Overriding Concerns
November 26, 2003
Q: How do I merge two XML source trees into one?
I've tried so many things that it's driving me crazy: I want to merge or join two XML files. Which two files are to be merged are specified in a third file (call it merge.xml). This third file looks like this:
<?xml version="1.0"?> <merge> <appxml>testapp.xml</appxml> <userxml>user.xml</userxml> </merge>
And here are the two files to which merge.xml refers.

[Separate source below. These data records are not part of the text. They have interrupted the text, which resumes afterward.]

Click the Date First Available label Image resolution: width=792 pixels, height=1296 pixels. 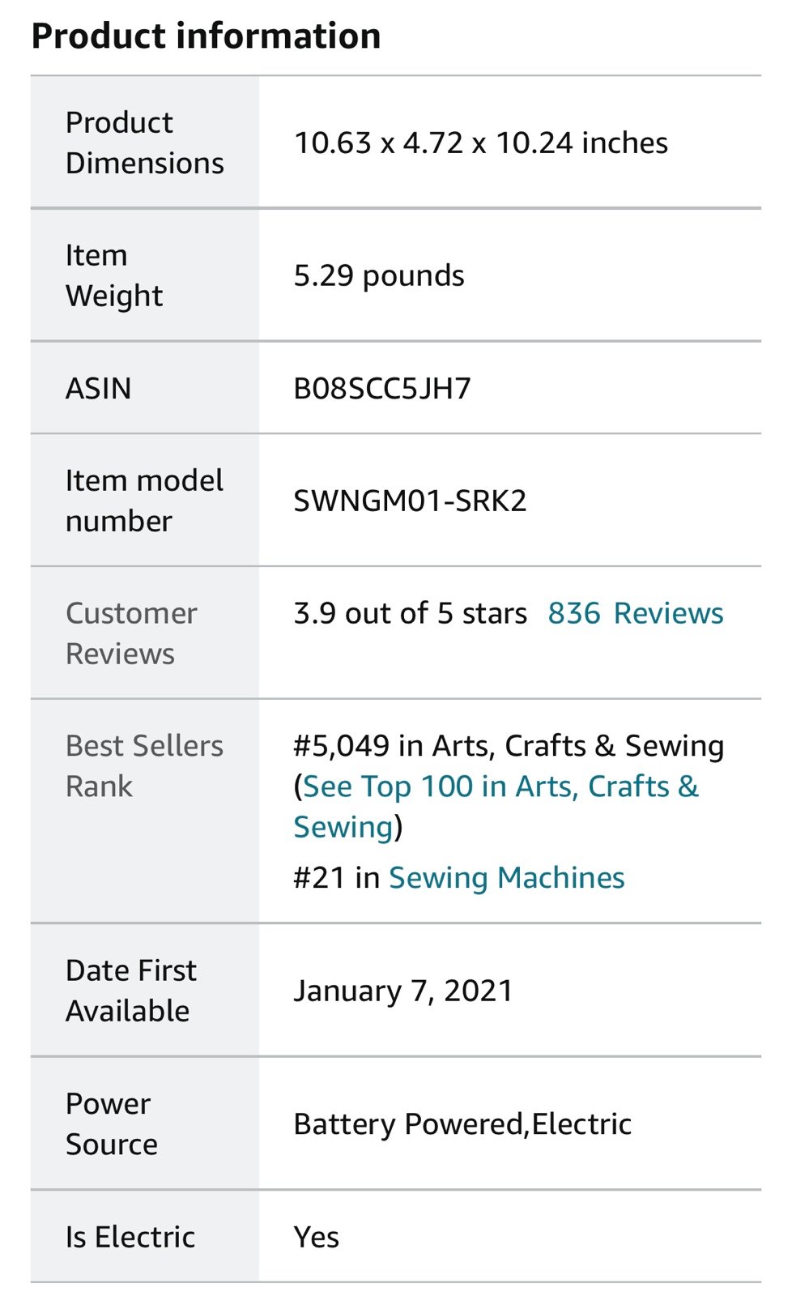click(x=130, y=991)
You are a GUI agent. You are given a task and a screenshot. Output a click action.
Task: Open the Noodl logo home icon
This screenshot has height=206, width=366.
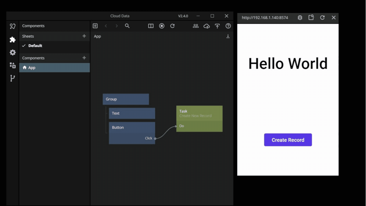click(13, 26)
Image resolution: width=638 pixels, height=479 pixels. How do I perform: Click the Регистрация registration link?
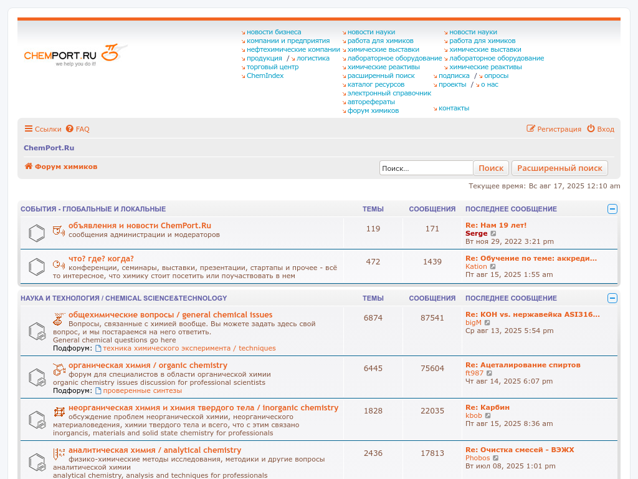[554, 129]
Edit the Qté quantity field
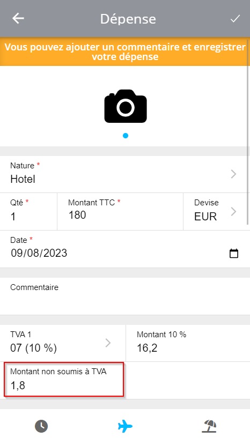 click(x=28, y=211)
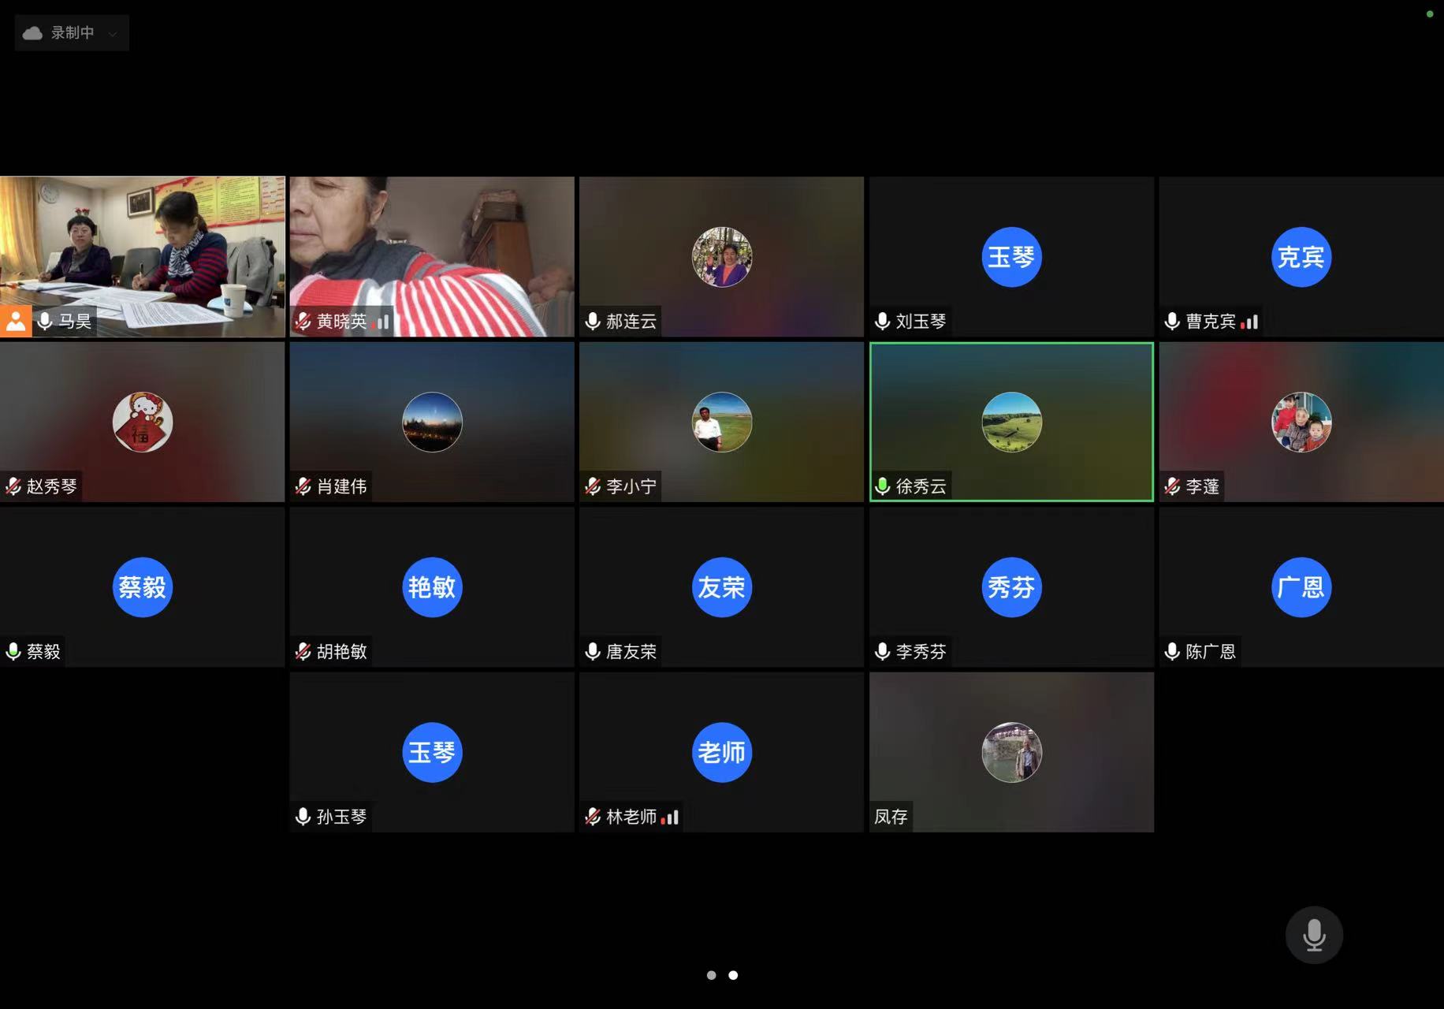Image resolution: width=1444 pixels, height=1009 pixels.
Task: Click the Hello Kitty avatar of 赵秀琴
Action: tap(142, 422)
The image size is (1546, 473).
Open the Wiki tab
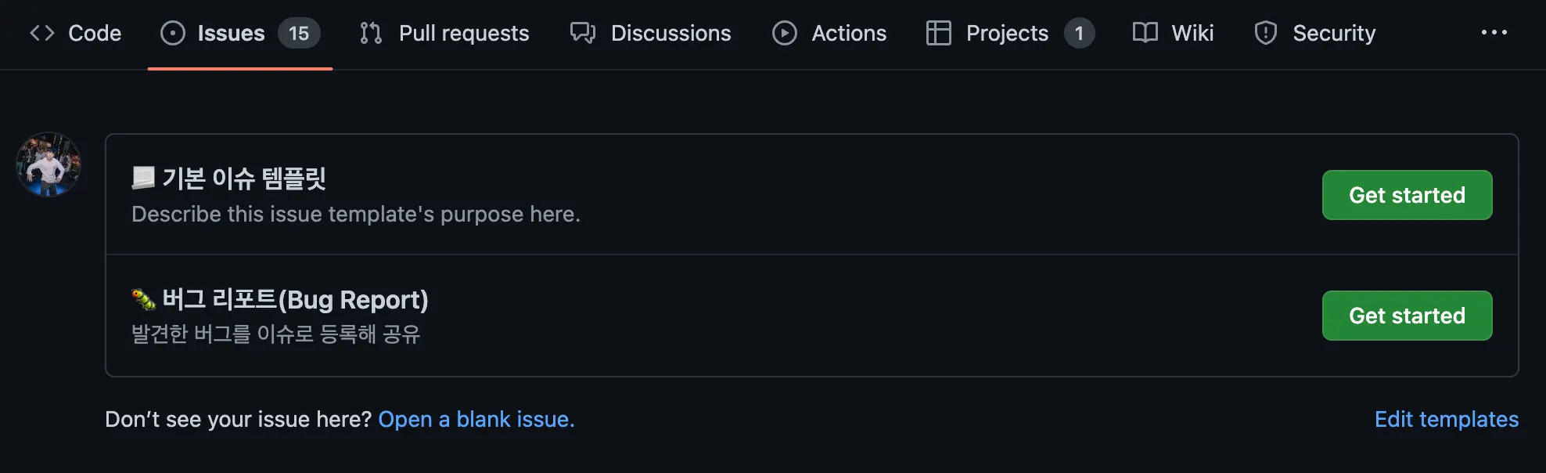(1192, 33)
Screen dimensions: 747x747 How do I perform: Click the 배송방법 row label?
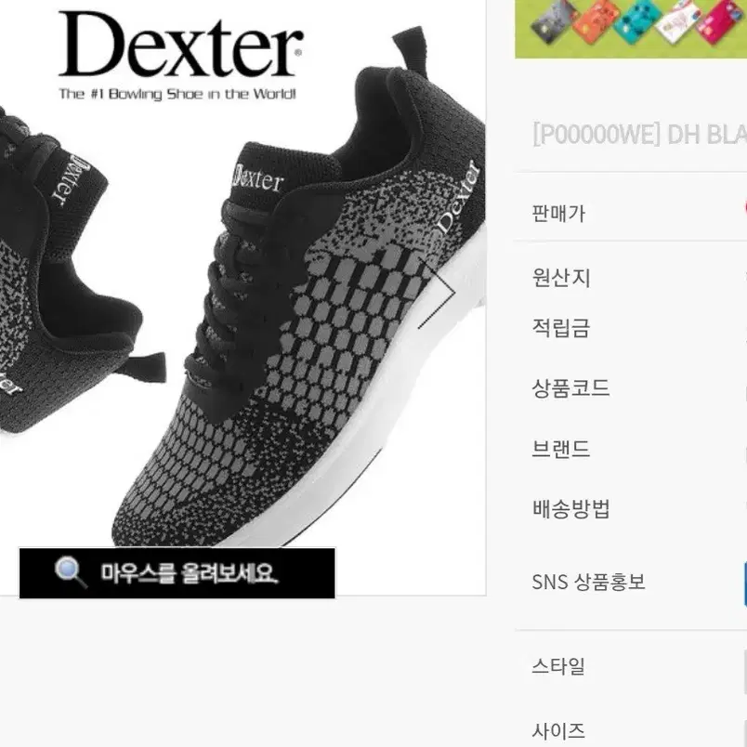coord(571,509)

First, testapp.xml:
<app name="testapp" lifetime="900"> <mainmenu> <menu id="1" caption="test"/> <menu id="2" caption="another test"/> </mainmenu> <forms> <testform autosize="1"/> <testform2 autosize="0"/> </forms> </app>
And here is user.xml:
<app lifetime="100"> <mainmenu> <menu id="2" caption="my test"/> <menu id="3" caption="my menu"/> </mainmenu> <forms> <testform2 autosize="1"/> </forms> </app>
The result must be:
<app name="testapp" lifetime="100"> <mainmenu> <menu id="1" caption="test"/> <menu id="2" caption="my test"/> <menu id="3" caption="my menu"/> </mainmenu> <forms> <testform autosize="1"/> <testform2 autosize="1"/> </forms> </app>
I'm using merge.xml as the source tree for the transformation. Basically I use the
string-values of the appxml
and userxml
elements as input to the
document()
function, like this:
<xsl:template match="merge" > <xsl:variable name="app_xml" select="string(appxml)" /> <xsl:variable name="user_xml" select="string(userxml)" /> <xsl:call-template name="domerge"> <xsl:with-param name="app_nodes" select="document($app_xml)" /> <xsl:with-param name="user_nodes" select="document($user_xml)" /> </xsl:call-template> </xsl:template>
As you can see, I want to process the nodes with a named template called
domerge
. But what the heck should domerge
contain?
A: Although you didn't say as much in your question, obviously the nature of the basic problem is how to use the user.xml file's contents to override in the result tree those of the testapp.xml file. That is, testapp.xml establishes rules for how some application is to behave, and user.xml permits some or all of those rules to be overridden.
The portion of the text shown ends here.